* **Problems**:
1. In the biography of pianist Vladimir Valjarević, why does he hold piano master classes twice a year at Southwest Virginia Community College? Answer in one or two sentences.
2. Carry on the biography of pianist Vladimir Valjarević, starting after its final sentence.

Vladimir Valjarević (born 1973, Tuzla, SR Bosnia and Herzegovina, Yugoslavia), is a Serbian/American concert pianist and pedagogue, currently residing in New York City, United States.

Career
Valjarevic is on the piano faculty at the Mannes School of Music and Mason Gross School of the Arts at Rutgers University. He closely collaborates with his former teacher, Pavlina Dokovska, having been her teaching assistant for over a decade. His students have performed worldwide as recitalists, concerto soloists, and chamber musicians. As part of his outreach activities, he conducts piano master classes semi-annually under the auspices of Southwest Virginia Community College. In the summers, he serves on the piano and the chamber music faculties at Beijing International Music Festival and Academy in China, in addition to his teaching work at Round Top Festival in Texas, International Institute for Young Musicians in Kansas, and "Pianophoria!" in New York City. During his tenure as head of the Mannes Prep Piano Department from 2013 to 2016, he curated a variety of programs and incentives for students. Valjarevic initiated the development of the secondary piano curriculum at Mannes College, and organized the program of studies for piano pedagogy and piano literature courses at Mannes and Rutgers. He serves as the chamber music coordinator at Beijing International Music Festival and Institute in China and the assistant artistic director at the Southwest Virginia Festival for the Arts.

* **Records**:
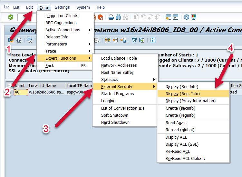The height and width of the screenshot is (177, 242).
Task: Click Logged on Clients in Goto menu
Action: (x=62, y=16)
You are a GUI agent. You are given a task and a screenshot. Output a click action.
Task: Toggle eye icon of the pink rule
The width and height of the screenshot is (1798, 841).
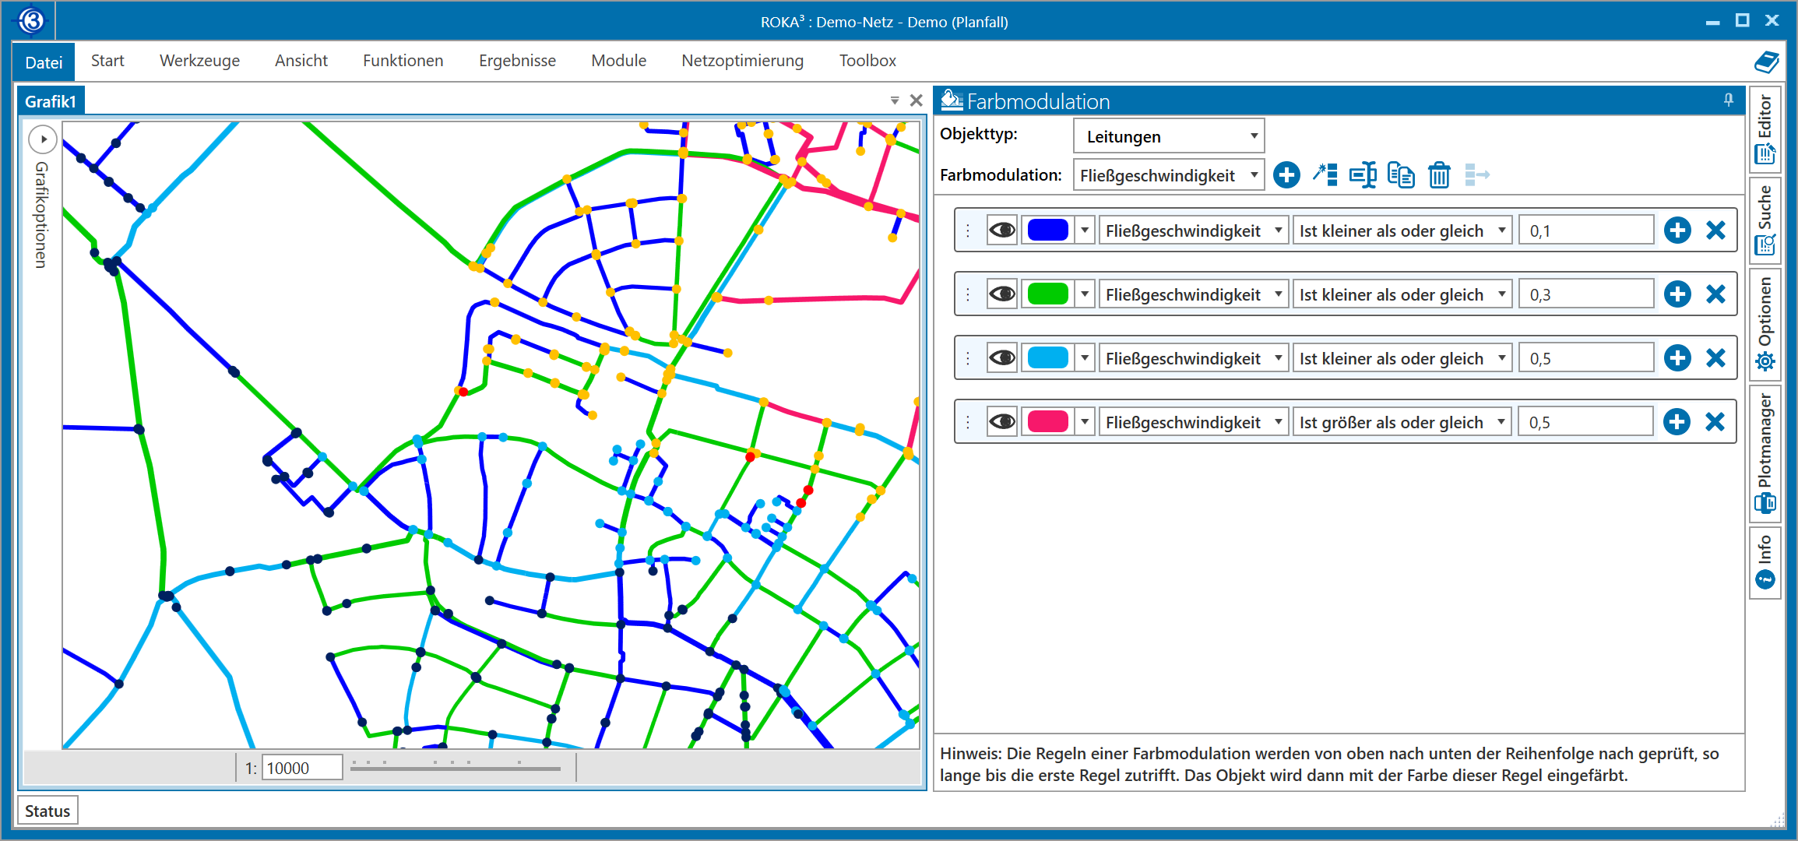point(1002,422)
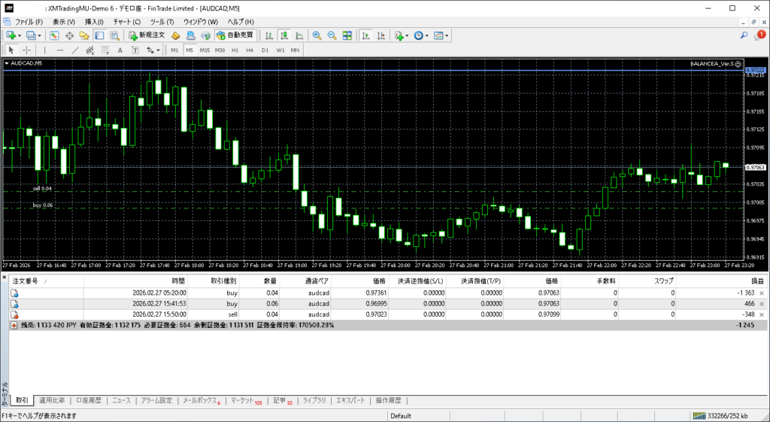The height and width of the screenshot is (422, 770).
Task: Select the trendline drawing tool
Action: click(75, 50)
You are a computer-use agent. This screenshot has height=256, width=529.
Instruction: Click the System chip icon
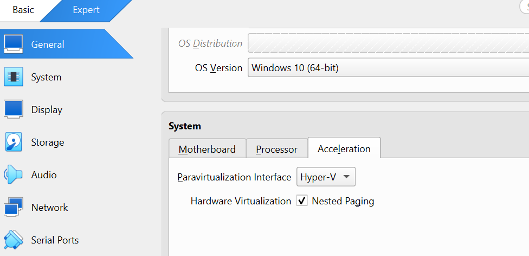[x=14, y=77]
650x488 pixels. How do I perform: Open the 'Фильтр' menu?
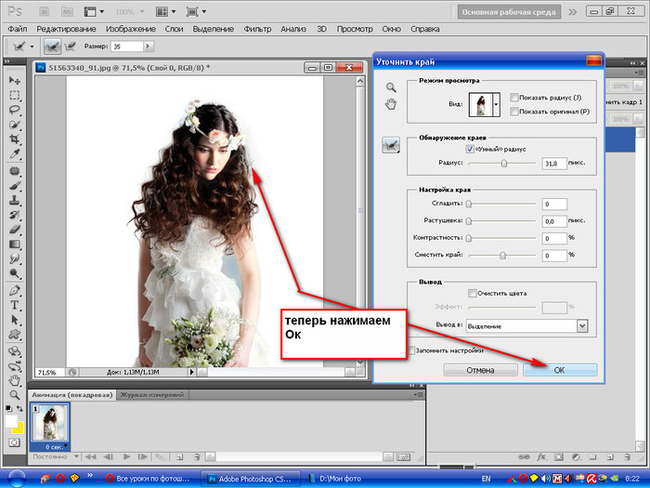257,29
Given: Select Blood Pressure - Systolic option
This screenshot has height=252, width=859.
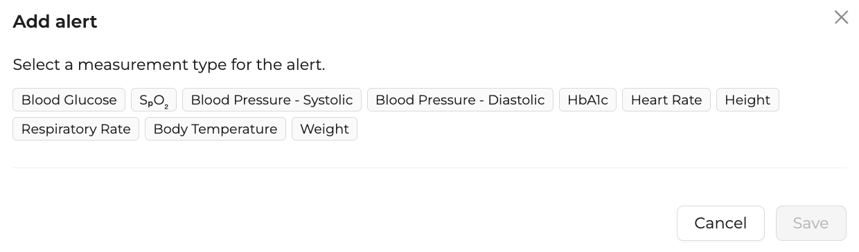Looking at the screenshot, I should (x=272, y=100).
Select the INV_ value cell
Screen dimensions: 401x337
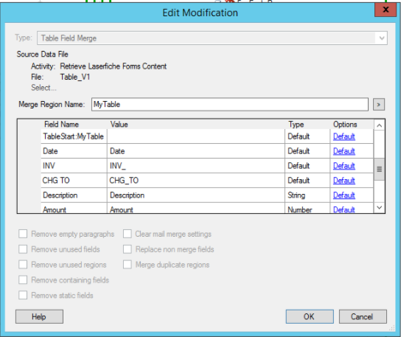(195, 166)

* **Exercise responses**:
1. He holds these semi-annual master classes, under the auspices of Southwest Virginia Community College, as part of his outreach activities.

2.
As a performer, Valjarevic has appeared at the National Center for the Performing Arts in Beijing, Sumida Triphony Chamber Hall in Tokyo, Leiszhalle in Hamburg, Conservatory Hall in Geneva, Heilig-Kreuz-Kirche in Berlin, Concert Hall "Bulgaria" in Sofia, Conservatory of Music in San Juan, Puerto Rico, the Manchester Music Festival in Vermont, the Southwest Virginia Festival for the Arts, French and Swiss Embassies in Washington, D.C. In New York, he has performed at Bargemusic, "Concerts at One" at Trinity Church, the "Meet the Virtuoso" at the 92nd Street Y, the Weill Recital Hall at Carnegie Hall, Merkin Hall, Steinway Hall, the Yamaha Salon, The United Nations, and the New School's Tishman Auditorium, among others. Committed to exploration of the contemporary repertoire, Valjarevic has worked under the direction of various composers and took part in numerous world premieres, including the compositions by Aleksandra Vrebalov and Dick Hyman with the Knoxville Symphony Orchestra at the Southwest Virginia Festival for the Arts.  In addition, he appeared in the European premiere of Cage's dance drama "Four Walls" in Berlin and then Hamburg.  Valjarevic has performed extensively as a member of  Kaleidos Duo, with violinist Miroslav Hristov.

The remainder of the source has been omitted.